行了不过两个时辰,李君悦便在喊累,无法只得任由她坐在树下小歇片刻。
不知从何时起她们便再没像如此一般和谐的坐着,详细的再如何也记不清了,那时以为众矢之地,她若有朝一日去了,定会连累家族,如此想来,便与姊妹、兄弟渐渐地淡了往来。
再加上大哥守礼法,便见不得她与瑾王‘狼狈为奸’,多次早朝明嘲暗讽,如此一来,关系便更加生硬。
细细想来,那九岁稚童又如何能处理朝政,多半是被权臣左右。
若非他断腿,又怎会轮到小皇帝?
想来也是可笑至极。
“姐姐可是在寻人?”李君悦挑起好看的俏眉,面上顿添八卦之色歪着头:“想来必定是……”
“女施主。”是昨天的笑面佛。
话未道完便被人打断,李君悦不悦的眉头又蹙了蹙娇声呵斥:“我们姐妹说话哪有你说话的份。”
笑面佛眯着眼笑了笑,哪管李君悦的粗语:“额弥陀佛!”
李君灵起身,压抑着心中的恐惧道:“师傅可是有事?”那笑面佛的眸子,她不敢直视,便只是轻轻一瞥,如同心中所思所想他全然知晓,令人窒息。
“大姐姐,你怎么还与他说话?”毕竟还未及笄懵懂之年,虽说有几分聪慧,但还是该怒便怒,合该笑的便笑。
李君悦拉扯着她的衣袖,苦着脸。
笑面佛摇头随口念道:“一花一世界,一叶一菩提,施主可要看开些。

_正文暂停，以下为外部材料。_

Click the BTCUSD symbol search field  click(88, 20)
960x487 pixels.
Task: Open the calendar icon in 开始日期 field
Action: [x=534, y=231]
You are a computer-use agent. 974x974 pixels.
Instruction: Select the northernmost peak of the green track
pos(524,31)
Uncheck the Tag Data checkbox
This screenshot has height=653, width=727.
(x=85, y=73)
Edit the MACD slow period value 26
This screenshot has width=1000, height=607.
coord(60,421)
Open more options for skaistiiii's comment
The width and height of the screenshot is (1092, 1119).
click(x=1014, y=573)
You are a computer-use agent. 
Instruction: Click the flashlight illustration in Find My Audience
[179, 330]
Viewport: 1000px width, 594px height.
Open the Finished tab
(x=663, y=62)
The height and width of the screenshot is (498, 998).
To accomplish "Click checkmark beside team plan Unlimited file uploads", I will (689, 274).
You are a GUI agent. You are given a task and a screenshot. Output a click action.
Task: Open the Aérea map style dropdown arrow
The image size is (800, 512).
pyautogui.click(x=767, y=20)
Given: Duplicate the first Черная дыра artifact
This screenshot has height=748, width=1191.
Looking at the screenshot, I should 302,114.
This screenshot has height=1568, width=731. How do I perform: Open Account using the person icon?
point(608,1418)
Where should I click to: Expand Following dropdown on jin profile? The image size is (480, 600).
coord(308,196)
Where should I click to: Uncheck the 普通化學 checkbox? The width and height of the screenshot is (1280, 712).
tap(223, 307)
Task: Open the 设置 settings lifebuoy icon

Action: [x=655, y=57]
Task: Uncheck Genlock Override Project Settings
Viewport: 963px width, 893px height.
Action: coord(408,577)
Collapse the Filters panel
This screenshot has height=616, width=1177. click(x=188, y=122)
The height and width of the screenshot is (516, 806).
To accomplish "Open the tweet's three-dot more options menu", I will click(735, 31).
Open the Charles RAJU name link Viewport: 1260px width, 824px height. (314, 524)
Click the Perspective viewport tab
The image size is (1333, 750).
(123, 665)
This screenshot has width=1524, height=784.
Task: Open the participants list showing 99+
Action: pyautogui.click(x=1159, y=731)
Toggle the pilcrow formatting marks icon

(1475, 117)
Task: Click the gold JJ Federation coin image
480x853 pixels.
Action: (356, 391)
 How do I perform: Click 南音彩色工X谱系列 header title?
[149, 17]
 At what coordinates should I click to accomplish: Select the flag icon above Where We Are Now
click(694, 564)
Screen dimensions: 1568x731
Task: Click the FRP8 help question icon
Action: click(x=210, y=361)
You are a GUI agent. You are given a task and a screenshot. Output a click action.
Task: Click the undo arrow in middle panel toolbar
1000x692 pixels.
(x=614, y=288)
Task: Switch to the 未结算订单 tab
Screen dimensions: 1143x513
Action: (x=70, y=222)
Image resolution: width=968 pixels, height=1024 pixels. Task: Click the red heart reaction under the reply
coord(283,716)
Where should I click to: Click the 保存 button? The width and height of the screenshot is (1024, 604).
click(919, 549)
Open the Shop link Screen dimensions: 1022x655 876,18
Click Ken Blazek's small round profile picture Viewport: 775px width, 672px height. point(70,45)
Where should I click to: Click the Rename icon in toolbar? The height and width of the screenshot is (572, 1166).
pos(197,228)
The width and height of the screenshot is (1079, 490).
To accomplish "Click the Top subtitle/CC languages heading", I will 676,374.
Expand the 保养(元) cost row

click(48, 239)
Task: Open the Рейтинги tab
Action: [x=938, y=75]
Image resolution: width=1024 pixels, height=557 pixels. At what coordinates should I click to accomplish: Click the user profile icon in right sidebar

”说完,不等李君灵回过神来,在李君悦的抱怨声中飘然离去。
“莫名其妙。”李君悦悄悄的摆了个鬼脸,眸光若有神道:“母亲信便罢了,大姐姐可莫信这些和尚说的。”
李君灵扯出个不算难堪的笑道:“信则有,不信则无,不过是些虚幻的东西罢了。”
说是如此,也不过是自我安慰罢了,若非如此,眼前这一幕幕又是什么?
金乌西啼,残阳如血,染红了半边天。
李君灵回到禅院,芊芊细指拨动这母亲平日里所颂的佛经,心中烦躁,却是无论如何也平静不下来,猛的合上,又自顾自的走出禅院。
隔壁是两棵樟树树立在门前,细细听,隐约中一阵又一阵的佛经传入耳畔,是谁在念经?
禅院前进了两个人,不过是普通人打扮,李君灵瞳孔微微张开,她记的他,却也不得不记的他。
先帝,不不,是昭帝。
陛下为何会在此处?
院内风平浪静,门口两个看门的小厮警惕的打量着四周,李君灵不敢随意朝着那方向望去,免得惹上祸患。
“姐姐,看……”是李君悦,手中握着风筝,献宝似的快走几步至她身前递了过去,笑容满面:“刚才在禅院捡的。”
恍惚中接过风筝,突然眼前一亮,拉过李君悦,四周打量了番,随手拾起块石子。
“大……姐姐,你……”李君悦疑惑的看着她拾起石子系在风筝之上。
“君悦,可有办法把风筝准确的扔在旁边禅院的屋檐上?”李君灵起身,面表平静的又递过风筝。李君悦接过,了然般的眨了眨眼睛道:“我便说大姐姐在寻人,这不正是众里寻他千百度,蓦然回首,那人却在灯火阑珊处。”
“贫嘴。”李君灵指尖点了点她额头:“可有办法?”
“办法自然是有的。”李君悦随即拽着她走进禅院,合上门,小小的卖了个关子:“事成后,大姐姐可要如何感谢我呢?”
“你要如何?”李君灵问道。
李君悦凑近耳畔,笑得得意:“不如大姐姐说一下旁边是谁?”
“……你?”李君灵语气一噎,加上以前算起来她已是花甲之年,没曾想有朝一日会被小姑娘调侃,不由得浅笑道:“合该你知道的时候自然是知道的。”
李君悦笑的咧开嘴:“哦?真的?”心中思索一番,便推她出门,隔着禅院门,探出个头来:“大姐姐尽管去便是了。”